**ENTRIES SHOWN:**
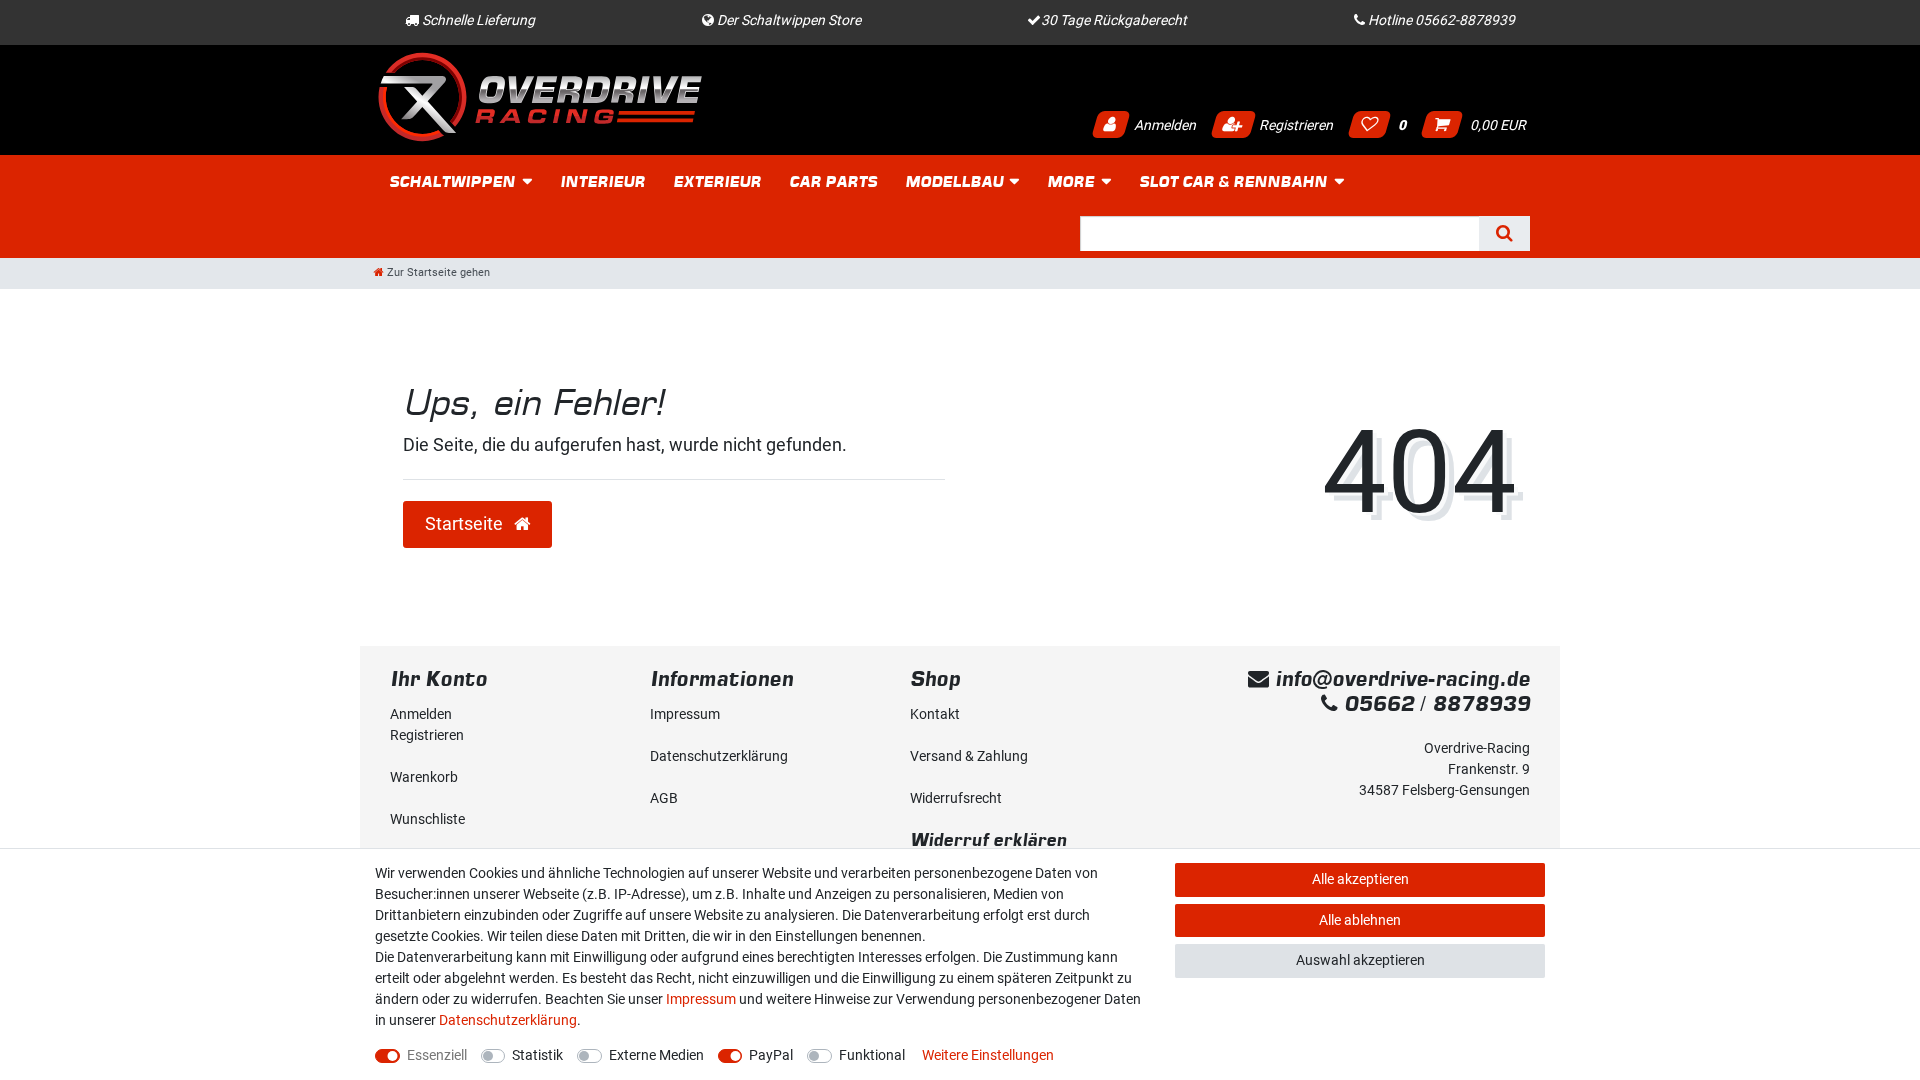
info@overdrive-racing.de (1399, 678)
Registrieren (1294, 125)
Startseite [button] (466, 524)
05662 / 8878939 (1434, 703)
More (1070, 181)
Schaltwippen (452, 181)
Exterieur (717, 181)
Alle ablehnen (1360, 920)
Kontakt (935, 714)
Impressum (685, 714)
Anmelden (1163, 125)
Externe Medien (656, 1055)
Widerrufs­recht (956, 798)
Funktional (872, 1055)
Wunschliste (427, 819)
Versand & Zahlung (969, 756)
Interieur (602, 181)
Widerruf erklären (988, 839)
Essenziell (437, 1055)
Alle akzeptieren (1360, 879)
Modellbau (954, 181)
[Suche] (1504, 233)
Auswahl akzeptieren (1360, 960)
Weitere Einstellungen (988, 1055)
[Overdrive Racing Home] (540, 96)
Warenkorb (424, 777)
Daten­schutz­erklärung (719, 756)
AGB (664, 798)
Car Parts (833, 181)
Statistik (537, 1055)
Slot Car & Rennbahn (1233, 181)
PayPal (771, 1055)
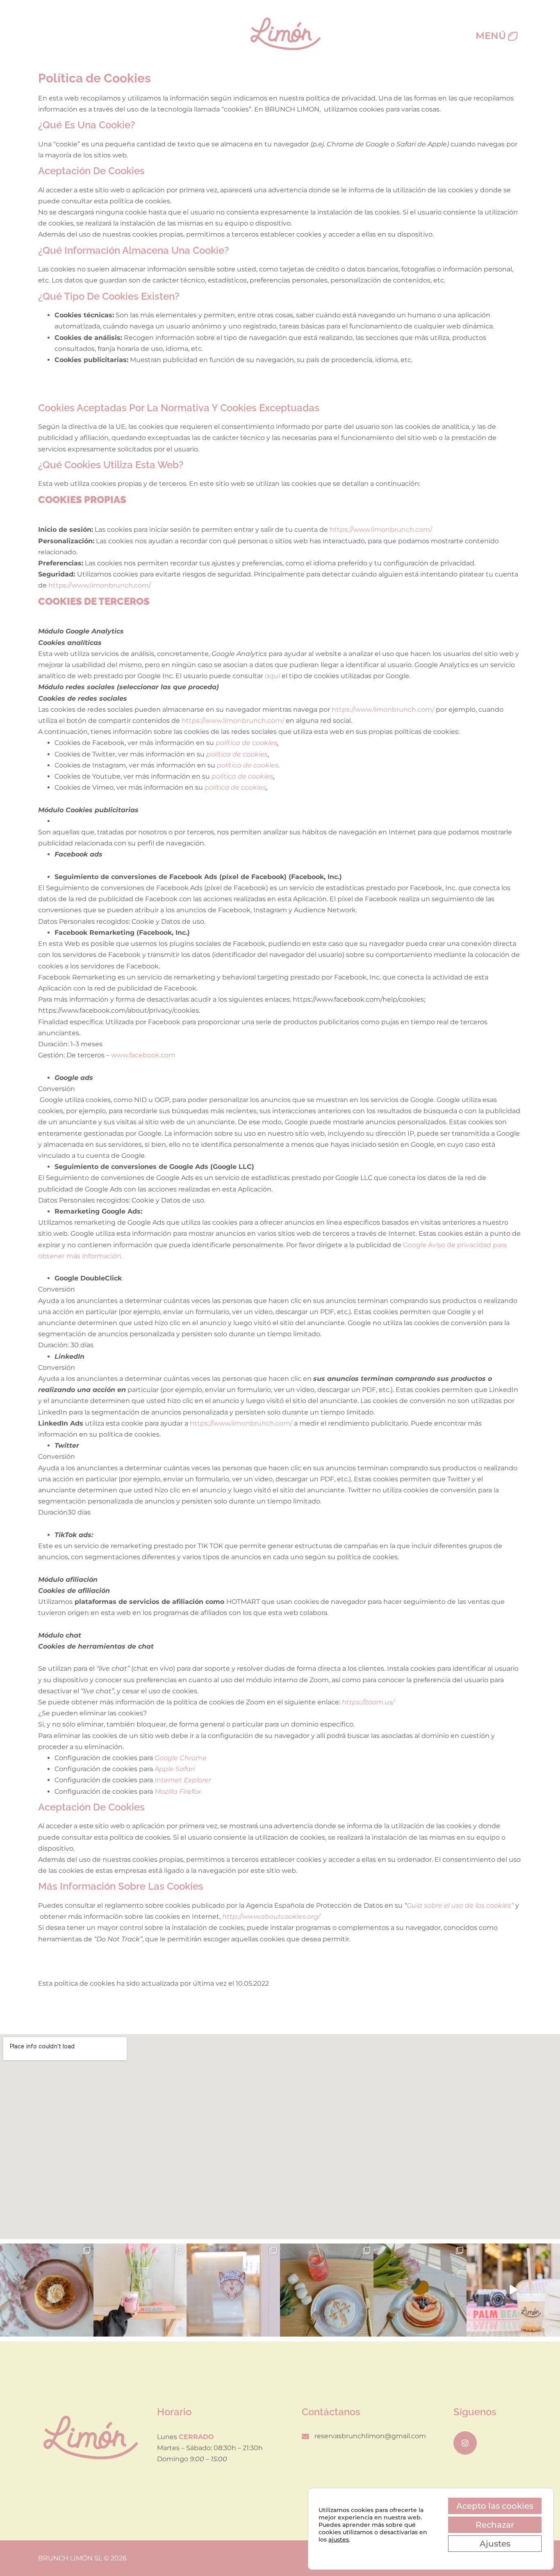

**TASK GOAL:**
A verbatim copy is needed of the lines running from the line with "AGB (664, 798)" to the end of the data above, both included. Keep the pictures out of it.

**TASK SOLUTION:**
AGB (664, 798)
Car Parts (833, 181)
Statistik (537, 1055)
Slot Car & Rennbahn (1233, 181)
PayPal (771, 1055)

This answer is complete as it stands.